If the hopes of more than 46,000 could move a storm, then the corner of 161st Street and River Avenue would certainly have been spared. But it was not to be. While the Yankees took the field for the top of the sixth inning the wind suddenly turned. As happens with a summer thunderstorm, one could sense and even smell the approaching rain before it arrived. Even as designated hitter Mike Carp stepped into the batter’s box, about to become Sabathia’s eleventh strikeout victim of the game, the rain began to fall. Moments later, as Carp flailed at strike three the heavens opened, and players, umpires and fans all headed for cover.

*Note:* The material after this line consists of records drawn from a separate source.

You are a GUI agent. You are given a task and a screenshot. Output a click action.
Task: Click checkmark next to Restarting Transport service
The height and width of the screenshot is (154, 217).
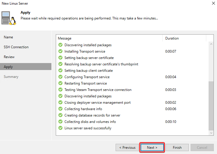coord(60,83)
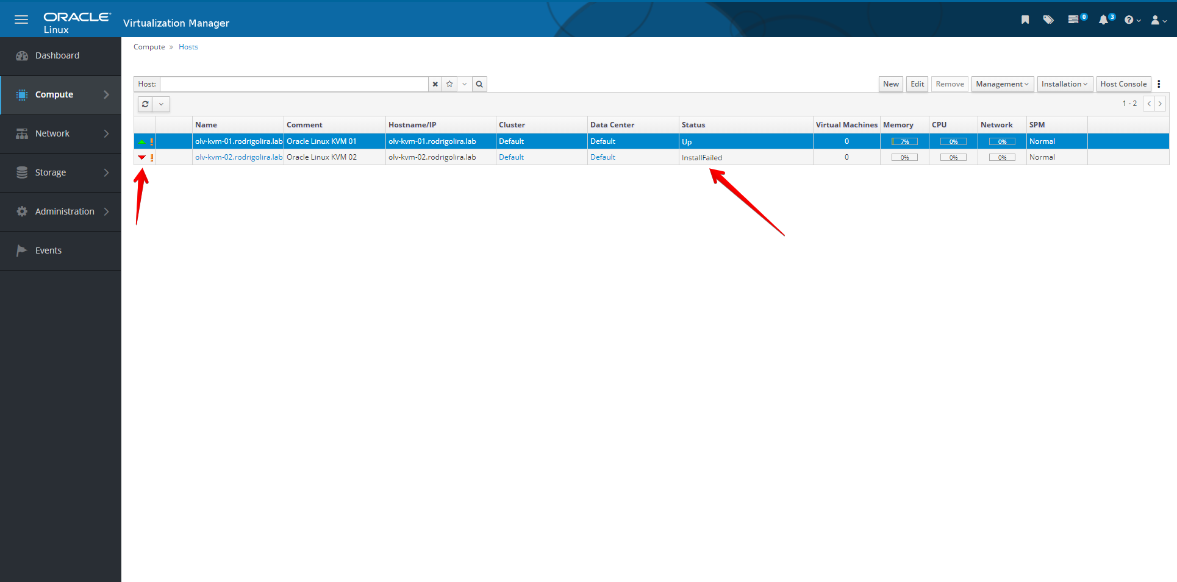Open the more actions kebab menu
The image size is (1177, 582).
point(1159,84)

No matter how good a night a pitcher is having, an extended rain delay almost certainly spells the end of his evening. To get warm and pitch, then cool off, then try to get warm again raises the risk of injury. If he tries to stay warm by throwing in a tunnel somewhere under the stands, he simply adds to his pitch count. Had this delay been lengthy, Yankee manager Joe Girardi would have faced a hard choice of whether to send Sabathia, who had yet to allow a base runner, back out to the mound. He was spared that unenviable decision when, less than twenty minutes later even as a light rain continued to fall, the grounds crew, surely knowing the need for haste, raced onto the field to begin removing the tarp.

So it was that not quite half an hour after walking off the field, CC Sabathia returned to it, even as the joyful shouts of fans echoed around the park. His perfect evening continued through the remainder of the sixth inning, and he began the seventh by striking out Ichiro. But shortstop Brendan Ryan then dashed the hopes of the fans, lining a clean single into left field. It was the first ball to leave the infield for Seattle since Ichiro’s opening line drive out.

While those of us in the stands groaned our collective dismay, Sabathia seemed even more determined to demonstrate his mastery. His fastball still reaching 95 MPH, he struck out first Dustin Ackley then Miguel Olivo to end the inning and run his total for the night to a career-best fourteen.

But if the night had become a battle of wills between the big pitcher and the elements, nature seemed determined to have the last word. Before Sabathia could again take the mound a second deluge began, and another rain delay ensued. While this one was also brief, Sabathia acknowledged later that it was enough to throw off his timing. When he returned for the eighth, his control was gone. He issued three straight walks before surrendering the ball to manager Girardi.

Setup man David Robertson would escape the bases loaded, no out situation by allowing but a single run, and Mariano Rivera would close the game with a perfect ninth. But before that could happen first there was a moment. A lot of big name pitchers have come to New York at some point in their careers. Not all have succeeded. We fans can be a tough lot, and the media can be vicious. There is no bigger stage, and no brighter spotlight. Some, like Kevin Brown, have seemed utterly lost on that stage. Others, like Randy Johnson, have pitched well but never adjusted to that spotlight. And then there are those, like CC Sabathia, who have thrived in that setting and made it abundantly clear that they love it and the city that creates it. As he walked off the mound for the final time Tuesday evening, not perfect but having allowed just a single base hit while striking out fourteen Mariners, 46,000 of us let CC know that the feeling is entirely mutual.